[Problem requirements] Work through the lines of the material below, note those with the word "computer", and give their number, nothing else.

[Excerpted records]
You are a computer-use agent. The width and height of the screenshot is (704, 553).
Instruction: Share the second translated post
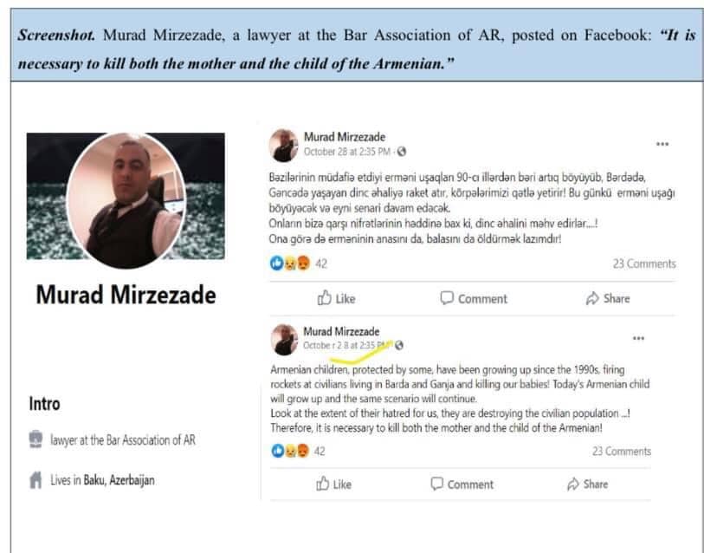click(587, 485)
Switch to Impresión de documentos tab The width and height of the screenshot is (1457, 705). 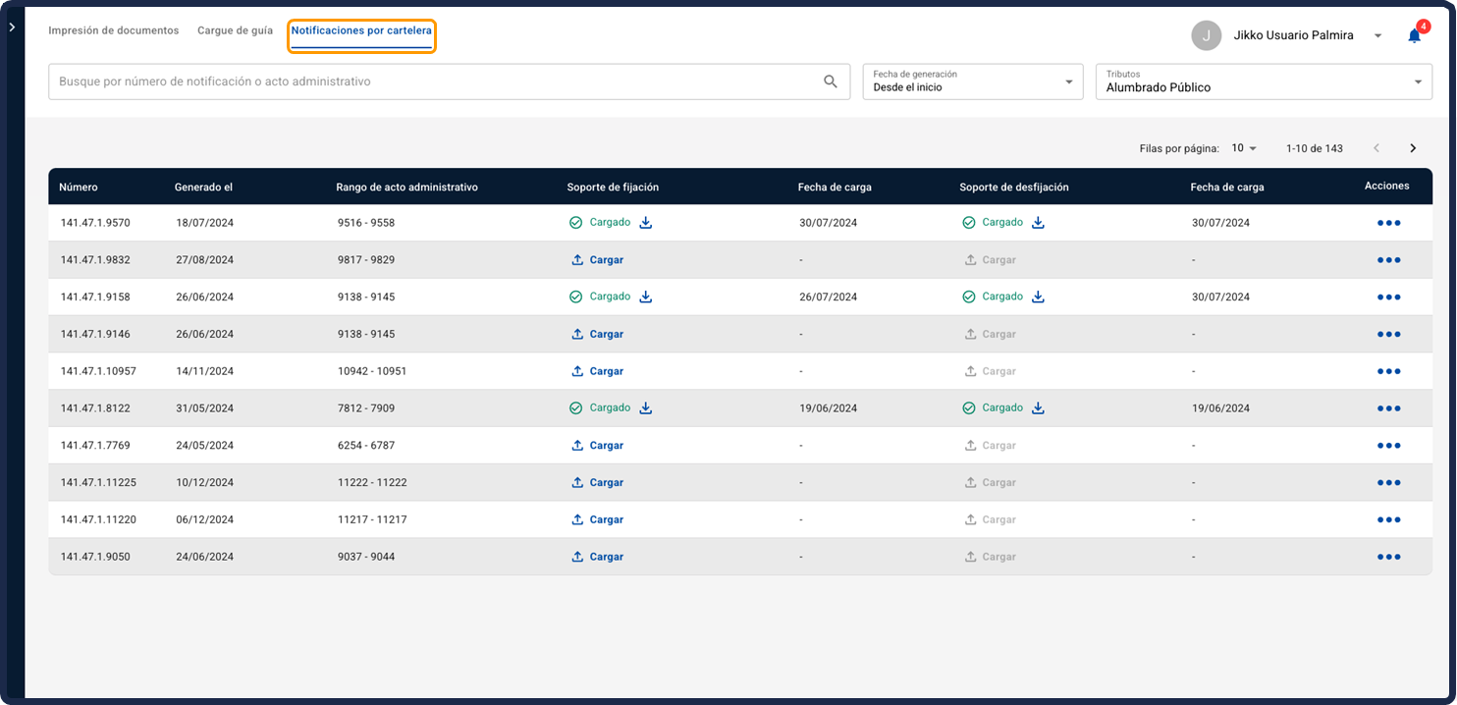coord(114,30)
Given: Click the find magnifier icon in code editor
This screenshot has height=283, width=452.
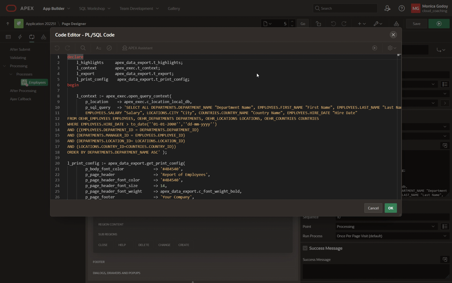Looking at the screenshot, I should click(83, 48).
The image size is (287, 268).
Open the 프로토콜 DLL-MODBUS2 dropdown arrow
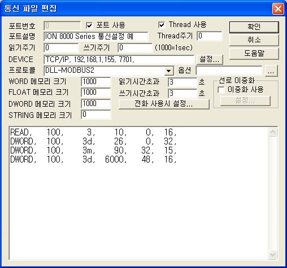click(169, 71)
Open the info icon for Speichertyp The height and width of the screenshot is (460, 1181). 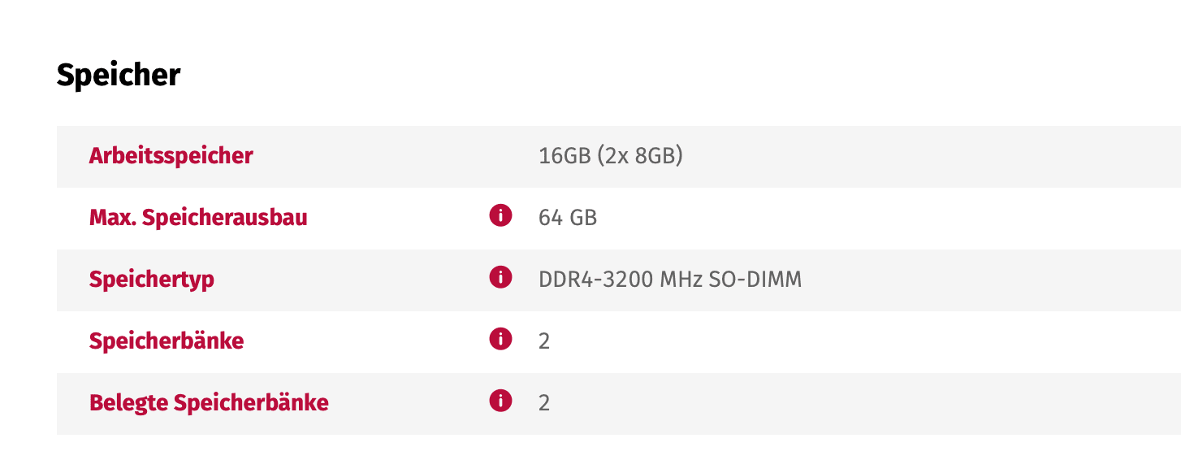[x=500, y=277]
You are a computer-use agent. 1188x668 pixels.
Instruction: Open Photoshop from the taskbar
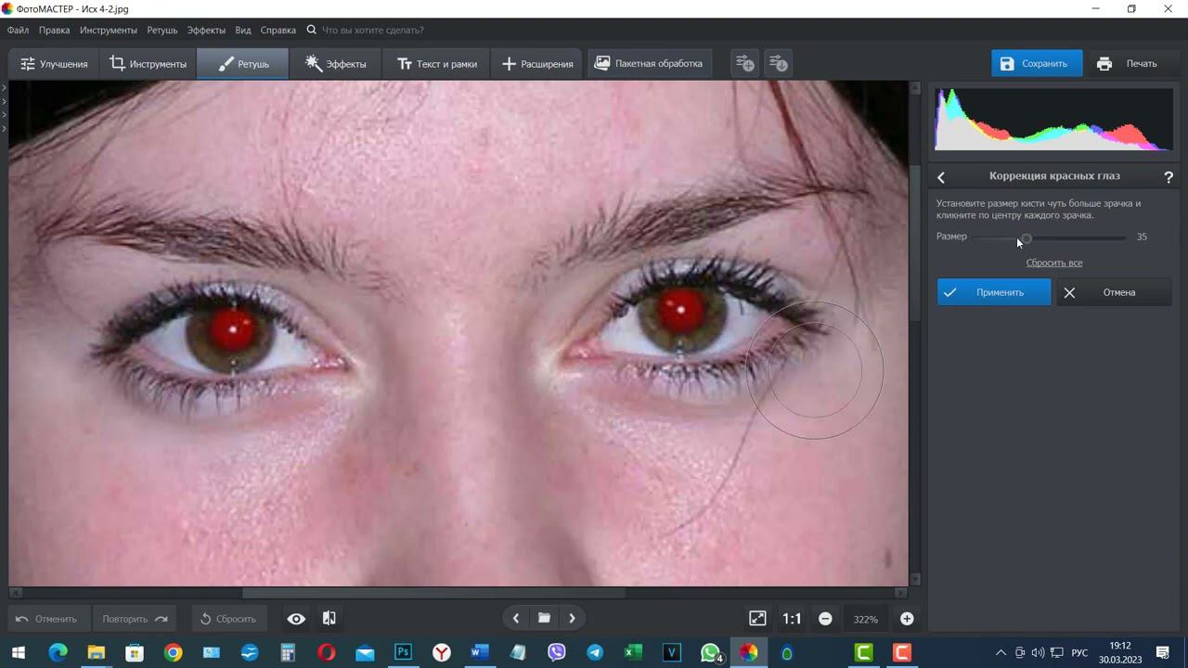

[Response area] 2